Publisher: Xlibris Pages: 277 Price: (paperback) $19.99 ISBN: 9781499057935 Reviewed: September, 2016 Author Website: Visit »

Joe Oscar Undaunted—1876 explores a seminal year in America’s westward expansion by following young adventurer Joe Oscar, first on a cattle drive and later traveling with General Custer toward Little Big Horn.

Set in 1876, as the title indicates, the story focuses on Joe and his boyhood friend, Davey, as they join the Stewart brothers to drive 3,000 Texas longhorns north from Texas to Dodge City, Kansas. In Oklahoma, Joe kills Prairie Dog Bill, a merciless marauder, leading admiring Comanches to name him “White Lightning Gun.” When author Denny Offner adds Russian aristocrat Billy T. and New Orleans philosophy professor Enzo Nico to the cattle drive crew, Joe’s tale gains more color as he learns of Billy’s world travels and Enzo’s experience with the Italian revolutionary Garibaldi.

There’s no plot, as such, as the story continues, but rather a series of adventures with the characters joining Custer as he stumbles toward Little Big Horn, and then meeting Wild Bill Hickok in lawless Deadwood, South Dakota.

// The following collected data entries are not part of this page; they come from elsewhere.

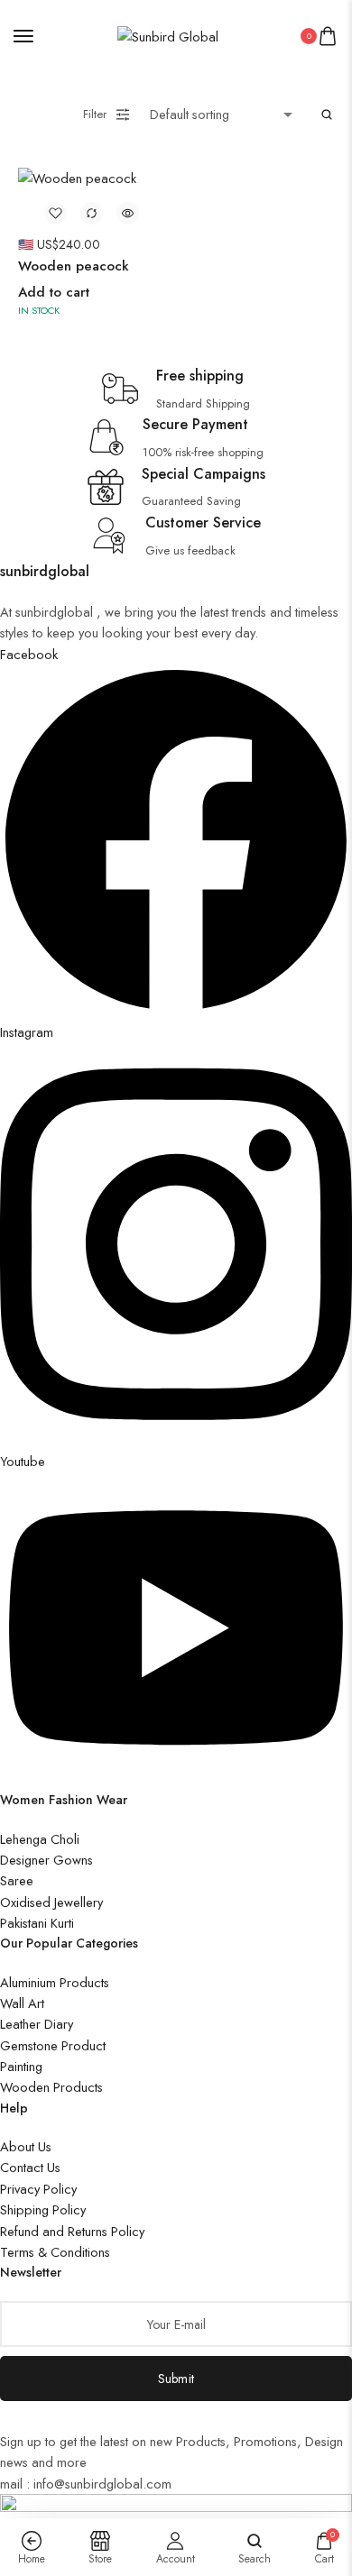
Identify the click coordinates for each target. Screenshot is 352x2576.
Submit (176, 2379)
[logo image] (167, 34)
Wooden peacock (73, 266)
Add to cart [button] (53, 292)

Throughout, Joe is a Gump-like figure, encountering not only Custer and Hickok but also Wyatt Earp and Quanah Parker, and Offner skillfully renders the Garden of Eden that was the southern plains, rich with wildlife and unending vistas. Easily read, with short chapters written in plain language, his story is hampered only by anachronisms (cowboys with “athletic” builds and characters who say “I have your back”) and repetition of descriptions (many eyes are “piercing”). Also, while Offner’s empathetic treatment of Native Americans hits the mark, some will feel he overlooks too many real-life characters’ flaws, Earp’s and Custer’s especially.

Such issues aside, Offner knows weapons, horses, and the ramifications of historical events and offers well-researched descriptions of men sleeping under the stars or living on the raw edge of survival in towns like Deadwood. While Offner’s Joe Oscar isn’t epic, like Lonesome Dove or True Grit, it’s a readable western adventure that fans of the genre will enjoy.